-- begin Available data --

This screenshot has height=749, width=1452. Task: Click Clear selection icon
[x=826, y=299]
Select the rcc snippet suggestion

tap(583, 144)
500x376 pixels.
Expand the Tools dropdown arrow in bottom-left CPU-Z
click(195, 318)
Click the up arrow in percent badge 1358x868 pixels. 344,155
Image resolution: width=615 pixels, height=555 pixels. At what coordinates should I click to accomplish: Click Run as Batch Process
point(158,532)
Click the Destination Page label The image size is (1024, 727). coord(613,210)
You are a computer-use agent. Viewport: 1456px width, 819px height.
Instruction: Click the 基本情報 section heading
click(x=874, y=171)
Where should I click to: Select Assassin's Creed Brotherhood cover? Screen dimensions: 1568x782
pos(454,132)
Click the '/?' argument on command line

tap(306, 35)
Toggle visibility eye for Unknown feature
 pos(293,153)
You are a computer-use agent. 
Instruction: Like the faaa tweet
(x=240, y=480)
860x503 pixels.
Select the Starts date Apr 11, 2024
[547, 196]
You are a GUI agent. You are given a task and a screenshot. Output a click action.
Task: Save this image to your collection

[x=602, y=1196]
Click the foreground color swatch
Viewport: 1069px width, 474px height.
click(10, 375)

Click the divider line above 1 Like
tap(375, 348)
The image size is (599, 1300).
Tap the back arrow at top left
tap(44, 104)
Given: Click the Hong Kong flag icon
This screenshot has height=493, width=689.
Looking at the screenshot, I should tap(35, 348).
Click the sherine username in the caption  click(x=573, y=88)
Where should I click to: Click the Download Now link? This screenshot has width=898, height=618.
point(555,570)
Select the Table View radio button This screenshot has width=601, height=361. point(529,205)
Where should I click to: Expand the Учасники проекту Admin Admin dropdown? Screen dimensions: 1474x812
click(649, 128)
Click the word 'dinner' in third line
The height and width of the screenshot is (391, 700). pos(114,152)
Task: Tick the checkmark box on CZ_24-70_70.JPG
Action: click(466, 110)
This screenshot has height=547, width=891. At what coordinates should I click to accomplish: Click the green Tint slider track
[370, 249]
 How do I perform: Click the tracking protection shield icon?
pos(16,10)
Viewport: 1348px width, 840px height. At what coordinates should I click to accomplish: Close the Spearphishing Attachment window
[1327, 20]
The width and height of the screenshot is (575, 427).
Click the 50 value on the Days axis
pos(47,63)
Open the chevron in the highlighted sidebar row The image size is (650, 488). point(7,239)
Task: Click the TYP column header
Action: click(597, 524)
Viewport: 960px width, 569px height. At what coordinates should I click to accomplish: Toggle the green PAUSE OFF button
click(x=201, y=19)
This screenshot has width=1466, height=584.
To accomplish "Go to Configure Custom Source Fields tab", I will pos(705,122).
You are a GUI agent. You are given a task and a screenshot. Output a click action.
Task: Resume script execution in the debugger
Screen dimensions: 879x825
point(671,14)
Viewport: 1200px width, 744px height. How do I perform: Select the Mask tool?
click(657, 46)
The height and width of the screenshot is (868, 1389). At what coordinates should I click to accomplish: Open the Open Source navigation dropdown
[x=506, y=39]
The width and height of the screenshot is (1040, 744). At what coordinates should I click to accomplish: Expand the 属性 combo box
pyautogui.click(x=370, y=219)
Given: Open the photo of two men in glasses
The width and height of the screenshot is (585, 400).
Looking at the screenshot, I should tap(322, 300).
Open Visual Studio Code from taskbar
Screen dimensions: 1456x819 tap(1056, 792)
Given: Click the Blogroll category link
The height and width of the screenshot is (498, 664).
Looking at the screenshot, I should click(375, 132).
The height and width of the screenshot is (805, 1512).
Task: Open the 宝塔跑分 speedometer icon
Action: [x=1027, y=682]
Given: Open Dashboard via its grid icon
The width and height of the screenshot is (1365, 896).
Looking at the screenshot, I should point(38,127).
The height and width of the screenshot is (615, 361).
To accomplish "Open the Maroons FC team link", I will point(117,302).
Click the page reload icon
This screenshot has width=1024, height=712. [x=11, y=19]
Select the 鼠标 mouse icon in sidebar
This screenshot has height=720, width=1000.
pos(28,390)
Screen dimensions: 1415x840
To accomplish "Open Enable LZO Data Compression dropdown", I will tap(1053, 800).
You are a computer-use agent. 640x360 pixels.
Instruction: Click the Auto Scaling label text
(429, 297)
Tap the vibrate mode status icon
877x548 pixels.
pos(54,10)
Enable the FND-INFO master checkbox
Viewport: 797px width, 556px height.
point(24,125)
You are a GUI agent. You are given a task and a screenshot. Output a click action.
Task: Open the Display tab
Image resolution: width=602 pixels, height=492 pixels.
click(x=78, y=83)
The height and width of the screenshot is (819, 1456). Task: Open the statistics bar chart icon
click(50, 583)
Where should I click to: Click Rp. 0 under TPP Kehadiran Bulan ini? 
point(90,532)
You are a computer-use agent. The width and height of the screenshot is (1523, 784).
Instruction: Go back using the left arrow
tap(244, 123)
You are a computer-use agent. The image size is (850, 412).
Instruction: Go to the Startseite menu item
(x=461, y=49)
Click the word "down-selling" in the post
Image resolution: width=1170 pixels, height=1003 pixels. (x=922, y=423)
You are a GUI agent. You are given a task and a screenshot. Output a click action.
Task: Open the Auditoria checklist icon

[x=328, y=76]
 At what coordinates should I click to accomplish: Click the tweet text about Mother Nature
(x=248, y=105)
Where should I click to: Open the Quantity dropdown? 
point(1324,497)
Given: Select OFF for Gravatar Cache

-- end Available data --

- Required task
Copy the rows above exactly, from the first one through the line containing "click(649, 128)", including that line.

- Written solution
This screenshot has height=749, width=1452. Task: Click Clear selection icon
[x=826, y=299]
Select the rcc snippet suggestion

tap(583, 144)
500x376 pixels.
Expand the Tools dropdown arrow in bottom-left CPU-Z
click(195, 318)
Click the up arrow in percent badge 1358x868 pixels. 344,155
Image resolution: width=615 pixels, height=555 pixels. At what coordinates should I click to accomplish: Click Run as Batch Process
point(158,532)
Click the Destination Page label The image size is (1024, 727). coord(613,210)
You are a computer-use agent. Viewport: 1456px width, 819px height.
Instruction: Click the 基本情報 section heading
click(x=874, y=171)
Where should I click to: Select Assassin's Creed Brotherhood cover? Screen dimensions: 1568x782
pos(454,132)
Click the '/?' argument on command line

tap(306, 35)
Toggle visibility eye for Unknown feature
 pos(293,153)
You are a computer-use agent. 
Instruction: Like the faaa tweet
(x=240, y=480)
860x503 pixels.
Select the Starts date Apr 11, 2024
[547, 196]
You are a GUI agent. You are given a task and a screenshot. Output a click action.
Task: Save this image to your collection

[x=602, y=1196]
Click the foreground color swatch
Viewport: 1069px width, 474px height.
click(10, 375)

Click the divider line above 1 Like
tap(375, 348)
The image size is (599, 1300).
Tap the back arrow at top left
tap(44, 104)
Given: Click the Hong Kong flag icon
This screenshot has height=493, width=689.
Looking at the screenshot, I should tap(35, 348).
Click the sherine username in the caption  click(x=573, y=88)
Where should I click to: Click the Download Now link? This screenshot has width=898, height=618.
point(555,570)
Select the Table View radio button This screenshot has width=601, height=361. point(529,205)
Where should I click to: Expand the Учасники проекту Admin Admin dropdown? Screen dimensions: 1474x812
click(649, 128)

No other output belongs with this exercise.